▸ **TASK DIRECTIONS**
Look through the entries for the string "notification", and copy each line that holds it.

▸ **EXERCISE MATERIAL**
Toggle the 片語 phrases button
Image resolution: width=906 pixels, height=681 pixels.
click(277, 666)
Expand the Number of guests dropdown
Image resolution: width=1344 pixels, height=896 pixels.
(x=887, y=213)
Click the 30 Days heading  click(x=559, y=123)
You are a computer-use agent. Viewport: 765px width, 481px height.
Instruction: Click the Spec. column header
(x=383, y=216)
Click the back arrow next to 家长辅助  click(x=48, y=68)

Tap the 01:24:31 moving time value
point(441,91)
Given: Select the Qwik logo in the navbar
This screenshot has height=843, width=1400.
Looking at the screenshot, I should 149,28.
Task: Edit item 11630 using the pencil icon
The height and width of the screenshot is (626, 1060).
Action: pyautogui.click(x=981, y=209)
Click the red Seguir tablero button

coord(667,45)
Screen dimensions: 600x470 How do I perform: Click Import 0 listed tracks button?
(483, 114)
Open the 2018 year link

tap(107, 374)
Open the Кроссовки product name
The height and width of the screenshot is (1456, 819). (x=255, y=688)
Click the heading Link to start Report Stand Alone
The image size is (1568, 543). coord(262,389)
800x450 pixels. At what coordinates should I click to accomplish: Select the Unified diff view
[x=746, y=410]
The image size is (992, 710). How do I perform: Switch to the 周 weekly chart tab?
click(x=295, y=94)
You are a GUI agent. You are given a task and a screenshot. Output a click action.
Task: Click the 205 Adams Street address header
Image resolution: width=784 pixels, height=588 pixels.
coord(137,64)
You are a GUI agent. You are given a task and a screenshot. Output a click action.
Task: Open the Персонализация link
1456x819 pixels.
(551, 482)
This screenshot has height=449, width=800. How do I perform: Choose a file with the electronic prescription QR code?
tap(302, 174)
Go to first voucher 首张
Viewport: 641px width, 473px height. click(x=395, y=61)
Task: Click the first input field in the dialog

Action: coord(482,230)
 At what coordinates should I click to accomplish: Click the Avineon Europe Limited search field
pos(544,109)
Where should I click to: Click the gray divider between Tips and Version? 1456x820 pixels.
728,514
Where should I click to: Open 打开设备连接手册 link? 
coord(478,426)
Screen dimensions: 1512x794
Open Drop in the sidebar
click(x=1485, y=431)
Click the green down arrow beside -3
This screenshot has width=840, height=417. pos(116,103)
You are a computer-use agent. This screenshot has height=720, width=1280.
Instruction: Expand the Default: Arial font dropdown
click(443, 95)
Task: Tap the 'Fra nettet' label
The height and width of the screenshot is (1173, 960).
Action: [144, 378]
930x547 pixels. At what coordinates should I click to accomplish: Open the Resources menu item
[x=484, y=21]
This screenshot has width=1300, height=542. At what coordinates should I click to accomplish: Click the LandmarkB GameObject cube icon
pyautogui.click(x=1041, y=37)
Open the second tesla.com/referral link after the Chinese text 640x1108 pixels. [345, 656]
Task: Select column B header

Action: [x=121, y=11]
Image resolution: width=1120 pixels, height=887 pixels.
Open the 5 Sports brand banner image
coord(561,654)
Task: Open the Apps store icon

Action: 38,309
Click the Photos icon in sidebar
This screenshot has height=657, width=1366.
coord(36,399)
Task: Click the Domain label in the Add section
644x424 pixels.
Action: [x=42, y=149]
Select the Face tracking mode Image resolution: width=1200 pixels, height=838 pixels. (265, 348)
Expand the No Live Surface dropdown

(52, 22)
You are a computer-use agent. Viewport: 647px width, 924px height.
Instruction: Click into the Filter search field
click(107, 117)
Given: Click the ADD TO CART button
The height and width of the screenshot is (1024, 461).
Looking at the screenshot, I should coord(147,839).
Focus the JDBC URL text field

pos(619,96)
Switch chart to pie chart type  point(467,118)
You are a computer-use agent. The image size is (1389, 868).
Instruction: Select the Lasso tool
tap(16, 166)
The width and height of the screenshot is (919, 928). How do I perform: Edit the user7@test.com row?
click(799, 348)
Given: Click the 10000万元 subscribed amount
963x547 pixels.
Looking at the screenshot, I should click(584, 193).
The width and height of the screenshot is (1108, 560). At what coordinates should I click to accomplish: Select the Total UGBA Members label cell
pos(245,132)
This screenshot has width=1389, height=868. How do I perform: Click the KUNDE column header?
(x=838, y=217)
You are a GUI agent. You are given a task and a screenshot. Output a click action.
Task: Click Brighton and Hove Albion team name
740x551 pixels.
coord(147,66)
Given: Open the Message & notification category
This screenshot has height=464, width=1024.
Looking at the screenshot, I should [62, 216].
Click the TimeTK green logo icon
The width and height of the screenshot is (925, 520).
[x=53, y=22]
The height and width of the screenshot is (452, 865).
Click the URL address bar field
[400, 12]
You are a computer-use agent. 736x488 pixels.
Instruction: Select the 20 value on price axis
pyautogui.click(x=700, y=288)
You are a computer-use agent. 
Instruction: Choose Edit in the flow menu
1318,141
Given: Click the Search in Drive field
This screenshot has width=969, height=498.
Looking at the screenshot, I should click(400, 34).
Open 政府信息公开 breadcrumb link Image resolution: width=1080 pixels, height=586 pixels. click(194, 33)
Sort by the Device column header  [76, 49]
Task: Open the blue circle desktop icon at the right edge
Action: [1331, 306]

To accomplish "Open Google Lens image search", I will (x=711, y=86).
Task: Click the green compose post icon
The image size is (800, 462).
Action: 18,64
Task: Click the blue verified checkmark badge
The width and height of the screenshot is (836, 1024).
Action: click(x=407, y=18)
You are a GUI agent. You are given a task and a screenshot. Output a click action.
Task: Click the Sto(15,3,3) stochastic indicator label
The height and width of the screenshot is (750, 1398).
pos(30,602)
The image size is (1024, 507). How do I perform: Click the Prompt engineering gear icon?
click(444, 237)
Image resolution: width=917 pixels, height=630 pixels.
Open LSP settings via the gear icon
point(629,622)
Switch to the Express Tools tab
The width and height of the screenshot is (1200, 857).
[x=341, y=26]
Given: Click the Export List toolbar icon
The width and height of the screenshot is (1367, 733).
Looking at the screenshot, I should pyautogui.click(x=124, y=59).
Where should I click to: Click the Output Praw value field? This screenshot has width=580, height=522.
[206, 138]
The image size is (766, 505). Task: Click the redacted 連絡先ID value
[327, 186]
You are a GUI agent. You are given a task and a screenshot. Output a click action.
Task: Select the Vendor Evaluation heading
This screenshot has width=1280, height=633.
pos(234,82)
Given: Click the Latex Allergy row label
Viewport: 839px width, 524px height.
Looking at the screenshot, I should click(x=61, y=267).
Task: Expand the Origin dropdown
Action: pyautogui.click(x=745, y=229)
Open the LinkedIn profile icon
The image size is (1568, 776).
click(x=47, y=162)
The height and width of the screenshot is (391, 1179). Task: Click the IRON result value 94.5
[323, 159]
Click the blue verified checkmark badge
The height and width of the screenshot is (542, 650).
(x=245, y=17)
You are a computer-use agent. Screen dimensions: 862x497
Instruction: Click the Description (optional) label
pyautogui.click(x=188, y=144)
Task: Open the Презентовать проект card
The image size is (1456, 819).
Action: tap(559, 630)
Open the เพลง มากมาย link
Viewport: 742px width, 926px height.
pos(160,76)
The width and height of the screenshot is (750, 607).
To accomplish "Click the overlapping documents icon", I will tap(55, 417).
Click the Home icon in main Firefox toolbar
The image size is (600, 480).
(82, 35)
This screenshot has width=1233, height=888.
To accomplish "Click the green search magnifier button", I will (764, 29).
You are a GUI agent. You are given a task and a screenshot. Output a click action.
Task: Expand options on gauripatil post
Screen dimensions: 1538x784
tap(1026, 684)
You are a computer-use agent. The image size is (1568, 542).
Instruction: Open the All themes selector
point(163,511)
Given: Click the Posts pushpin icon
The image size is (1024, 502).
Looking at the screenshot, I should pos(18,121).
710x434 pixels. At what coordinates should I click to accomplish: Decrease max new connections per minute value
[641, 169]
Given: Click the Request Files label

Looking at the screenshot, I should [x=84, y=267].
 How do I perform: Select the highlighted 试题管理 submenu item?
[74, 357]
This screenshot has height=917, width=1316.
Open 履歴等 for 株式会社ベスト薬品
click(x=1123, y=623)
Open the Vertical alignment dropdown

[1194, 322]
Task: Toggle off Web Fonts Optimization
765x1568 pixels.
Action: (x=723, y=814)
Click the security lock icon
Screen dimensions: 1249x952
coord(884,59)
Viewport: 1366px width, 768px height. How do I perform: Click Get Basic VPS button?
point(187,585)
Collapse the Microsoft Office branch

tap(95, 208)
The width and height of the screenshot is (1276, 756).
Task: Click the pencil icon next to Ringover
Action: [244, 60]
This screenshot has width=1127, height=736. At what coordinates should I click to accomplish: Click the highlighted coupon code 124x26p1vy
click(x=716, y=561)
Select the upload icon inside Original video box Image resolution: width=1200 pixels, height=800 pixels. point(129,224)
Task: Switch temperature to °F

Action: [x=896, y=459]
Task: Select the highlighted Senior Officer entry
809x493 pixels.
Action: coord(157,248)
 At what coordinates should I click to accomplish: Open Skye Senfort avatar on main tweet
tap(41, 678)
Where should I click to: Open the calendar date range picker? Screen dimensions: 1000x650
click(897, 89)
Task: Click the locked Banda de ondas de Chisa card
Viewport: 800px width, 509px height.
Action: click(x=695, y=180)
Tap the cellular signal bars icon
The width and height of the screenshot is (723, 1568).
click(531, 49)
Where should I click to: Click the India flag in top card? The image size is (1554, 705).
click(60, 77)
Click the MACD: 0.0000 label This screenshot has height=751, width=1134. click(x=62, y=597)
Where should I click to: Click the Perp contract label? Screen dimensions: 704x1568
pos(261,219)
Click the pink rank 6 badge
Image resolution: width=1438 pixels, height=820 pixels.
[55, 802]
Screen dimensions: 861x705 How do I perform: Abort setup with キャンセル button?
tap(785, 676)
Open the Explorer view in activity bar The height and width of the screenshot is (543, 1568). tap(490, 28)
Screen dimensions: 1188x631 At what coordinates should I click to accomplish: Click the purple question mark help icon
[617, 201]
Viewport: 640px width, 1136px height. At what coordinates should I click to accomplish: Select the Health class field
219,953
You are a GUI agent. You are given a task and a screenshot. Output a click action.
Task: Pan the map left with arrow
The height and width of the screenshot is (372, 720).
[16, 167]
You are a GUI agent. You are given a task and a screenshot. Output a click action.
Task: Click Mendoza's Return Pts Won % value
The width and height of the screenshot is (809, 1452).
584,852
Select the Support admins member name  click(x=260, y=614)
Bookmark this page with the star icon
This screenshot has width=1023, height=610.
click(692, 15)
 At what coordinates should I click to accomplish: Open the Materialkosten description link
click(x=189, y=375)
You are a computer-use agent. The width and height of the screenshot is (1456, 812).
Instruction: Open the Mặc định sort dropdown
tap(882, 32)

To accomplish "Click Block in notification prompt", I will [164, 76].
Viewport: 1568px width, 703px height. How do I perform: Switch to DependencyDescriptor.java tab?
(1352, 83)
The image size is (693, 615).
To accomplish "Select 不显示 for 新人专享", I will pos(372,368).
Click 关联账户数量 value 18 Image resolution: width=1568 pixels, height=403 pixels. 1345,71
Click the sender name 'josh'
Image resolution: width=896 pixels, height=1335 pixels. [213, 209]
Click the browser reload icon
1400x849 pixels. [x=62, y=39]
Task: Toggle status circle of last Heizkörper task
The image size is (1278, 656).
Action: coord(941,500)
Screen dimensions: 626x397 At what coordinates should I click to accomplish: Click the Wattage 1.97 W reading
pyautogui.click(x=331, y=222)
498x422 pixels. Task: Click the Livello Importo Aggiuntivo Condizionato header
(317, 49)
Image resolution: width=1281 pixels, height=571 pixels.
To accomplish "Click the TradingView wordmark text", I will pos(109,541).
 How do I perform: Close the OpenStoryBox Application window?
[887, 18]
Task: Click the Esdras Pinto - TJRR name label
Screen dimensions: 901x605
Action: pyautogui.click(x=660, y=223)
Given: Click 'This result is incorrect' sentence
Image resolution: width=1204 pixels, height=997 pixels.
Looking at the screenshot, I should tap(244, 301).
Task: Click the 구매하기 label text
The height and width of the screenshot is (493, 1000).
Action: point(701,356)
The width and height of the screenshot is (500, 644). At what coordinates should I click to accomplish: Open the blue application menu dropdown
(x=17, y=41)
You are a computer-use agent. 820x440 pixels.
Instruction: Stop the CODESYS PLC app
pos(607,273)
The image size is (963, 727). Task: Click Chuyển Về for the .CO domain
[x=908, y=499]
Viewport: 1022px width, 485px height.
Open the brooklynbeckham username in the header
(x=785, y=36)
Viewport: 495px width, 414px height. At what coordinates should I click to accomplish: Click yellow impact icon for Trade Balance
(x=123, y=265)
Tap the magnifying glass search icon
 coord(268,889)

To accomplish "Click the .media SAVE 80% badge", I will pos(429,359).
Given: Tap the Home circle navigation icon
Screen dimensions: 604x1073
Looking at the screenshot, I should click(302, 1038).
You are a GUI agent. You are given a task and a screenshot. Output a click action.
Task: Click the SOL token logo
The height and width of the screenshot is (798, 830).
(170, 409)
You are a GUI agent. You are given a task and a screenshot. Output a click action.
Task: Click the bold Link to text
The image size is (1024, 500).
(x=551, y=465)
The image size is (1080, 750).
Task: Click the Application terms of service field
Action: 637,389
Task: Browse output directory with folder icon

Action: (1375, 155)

▸ **EXERCISE ANSWER**
Given: Open the Message & notification category
To accomplish "Click Block in notification prompt", I will [164, 76].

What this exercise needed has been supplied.